Your answer must be every line of the data that contains "icon".

### Working data ###

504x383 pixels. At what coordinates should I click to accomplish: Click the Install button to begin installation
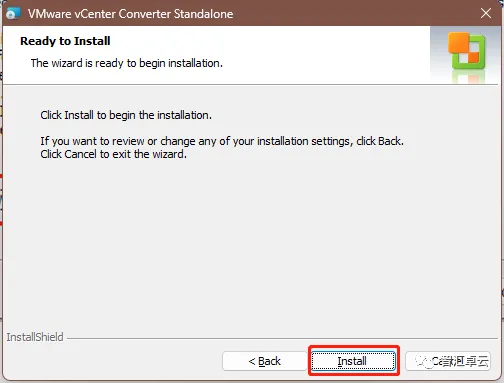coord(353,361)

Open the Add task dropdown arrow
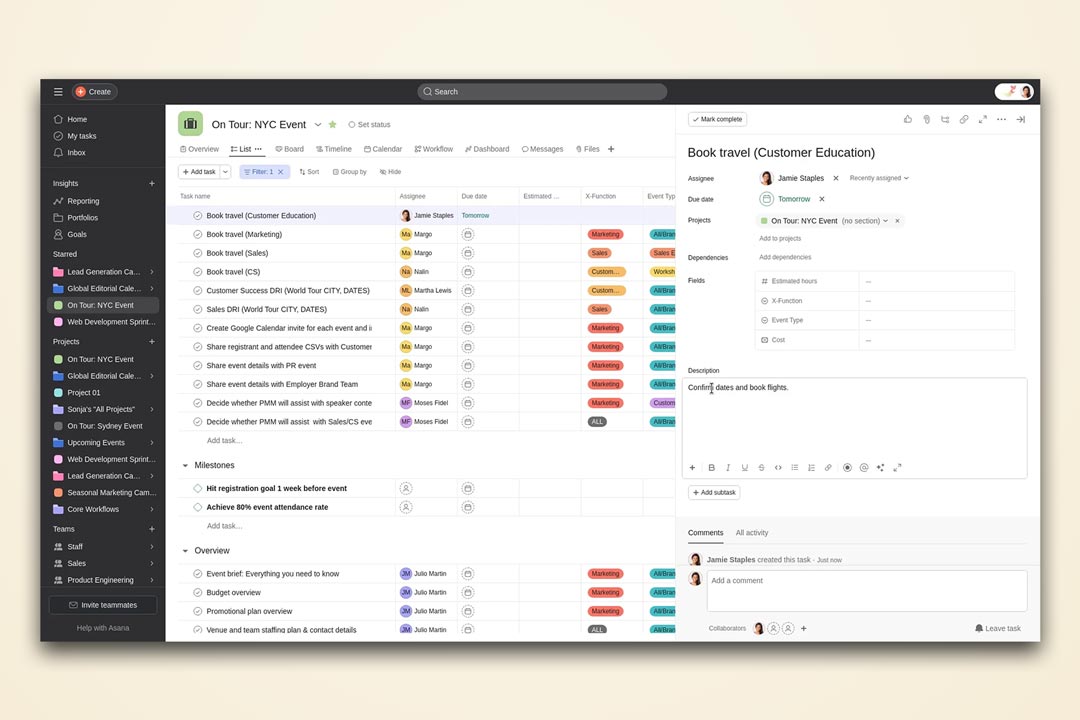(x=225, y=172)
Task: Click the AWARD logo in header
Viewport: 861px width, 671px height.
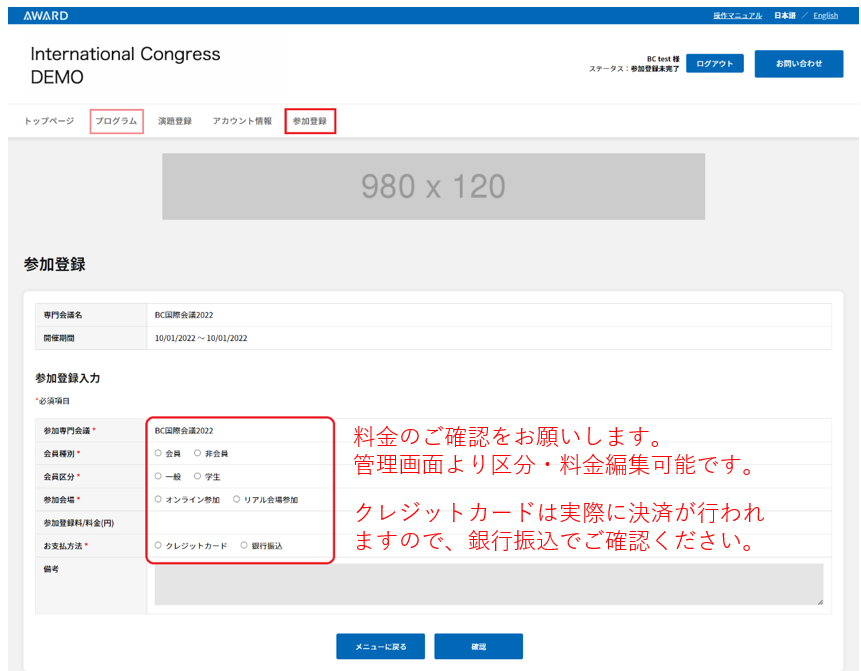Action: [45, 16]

###
### Working data ###

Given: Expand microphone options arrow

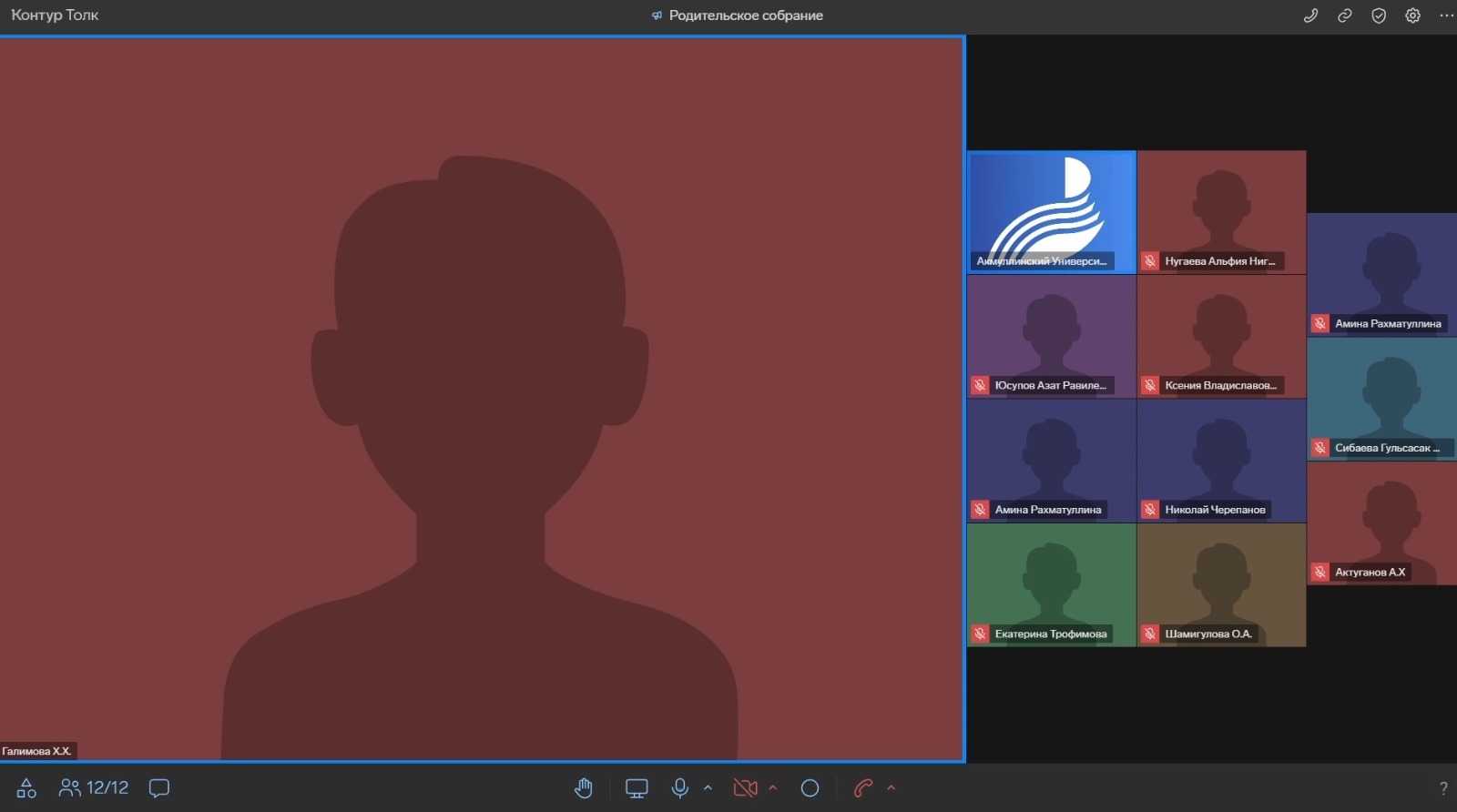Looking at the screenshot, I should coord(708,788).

###
### Working data ###

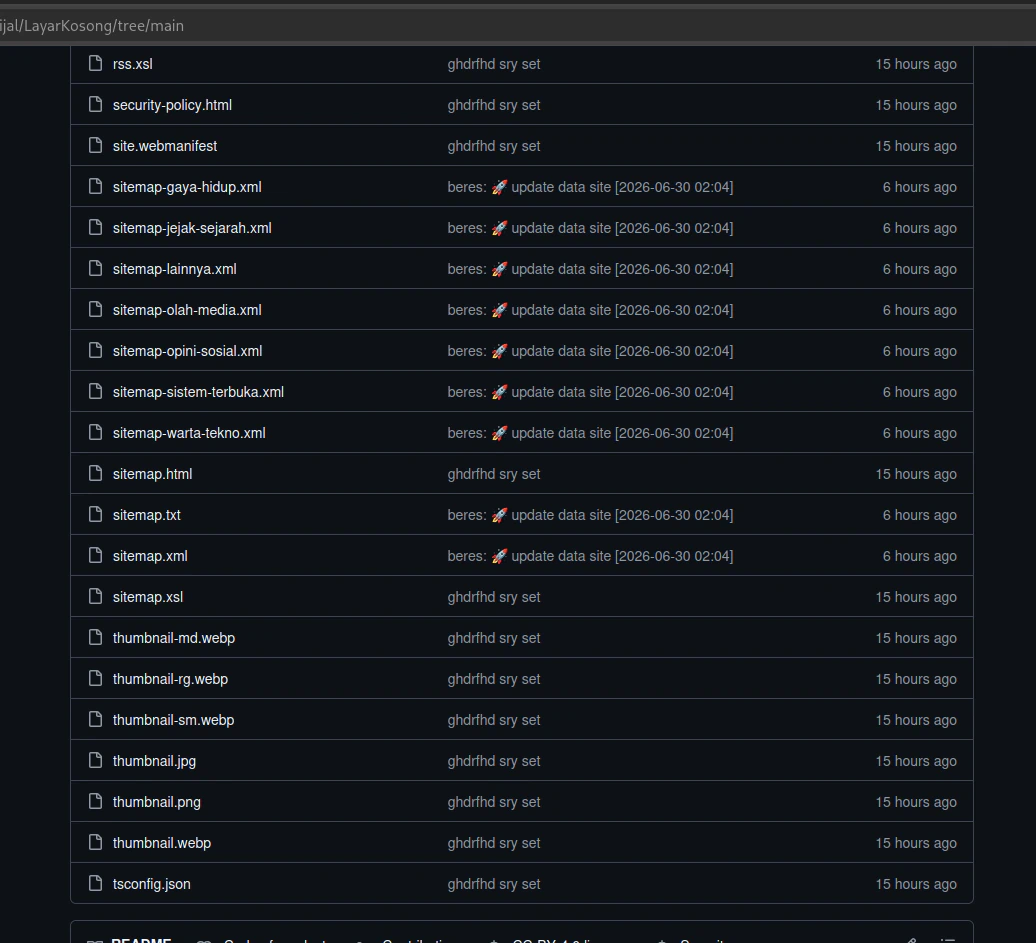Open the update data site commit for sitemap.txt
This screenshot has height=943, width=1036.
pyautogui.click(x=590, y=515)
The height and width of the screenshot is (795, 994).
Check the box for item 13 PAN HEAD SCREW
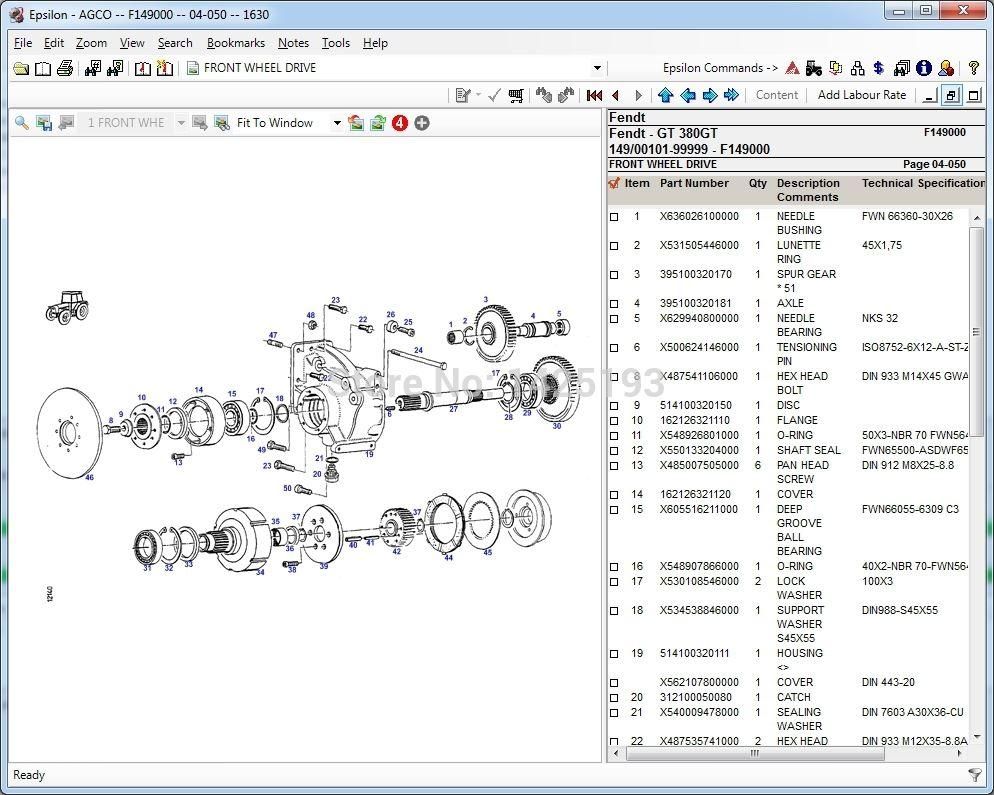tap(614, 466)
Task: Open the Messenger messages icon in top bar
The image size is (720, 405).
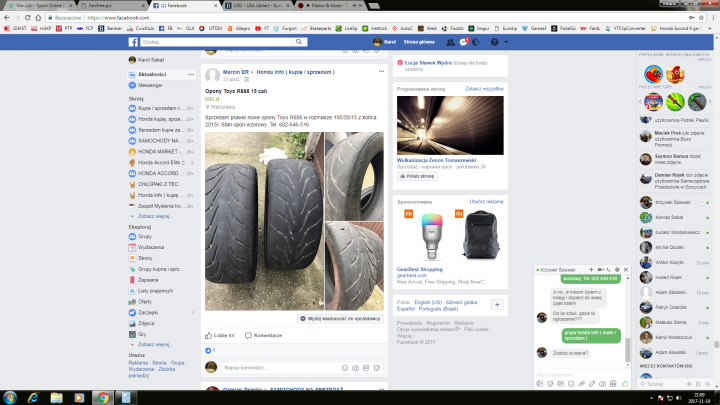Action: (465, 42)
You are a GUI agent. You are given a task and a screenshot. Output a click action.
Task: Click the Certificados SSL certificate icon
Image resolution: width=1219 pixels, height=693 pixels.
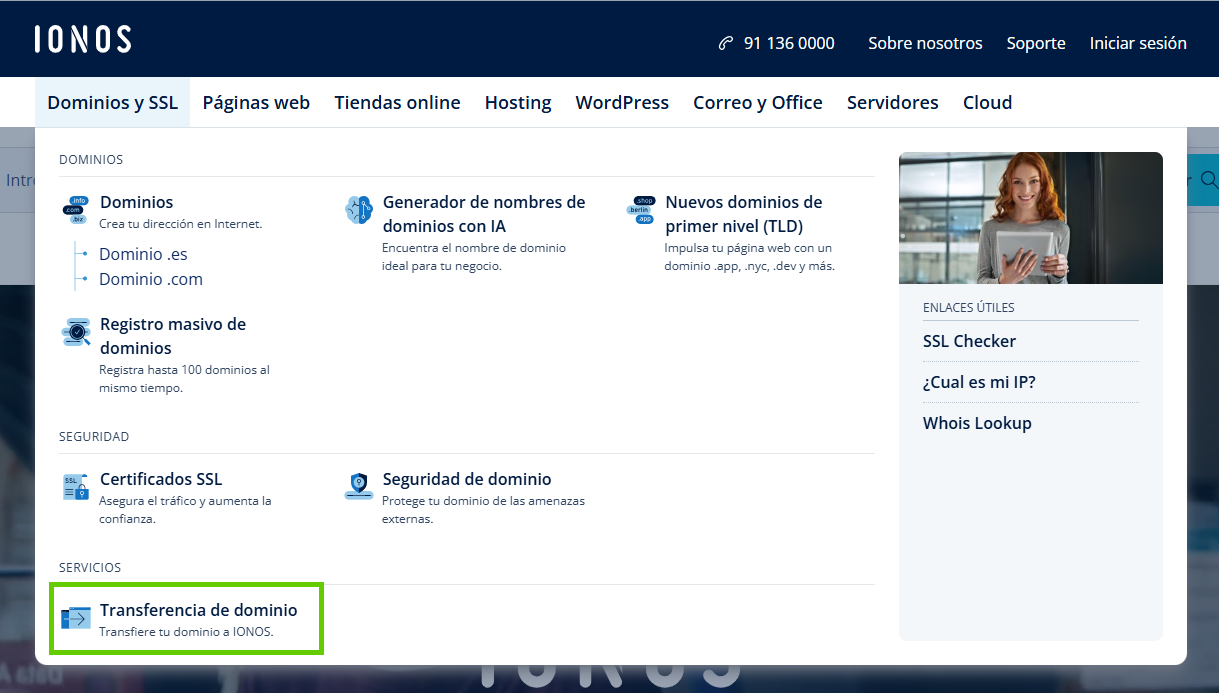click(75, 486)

###

- **Response box**:
Task: Open the Messenger messages icon in top bar
Task: Click the Certificados SSL certificate icon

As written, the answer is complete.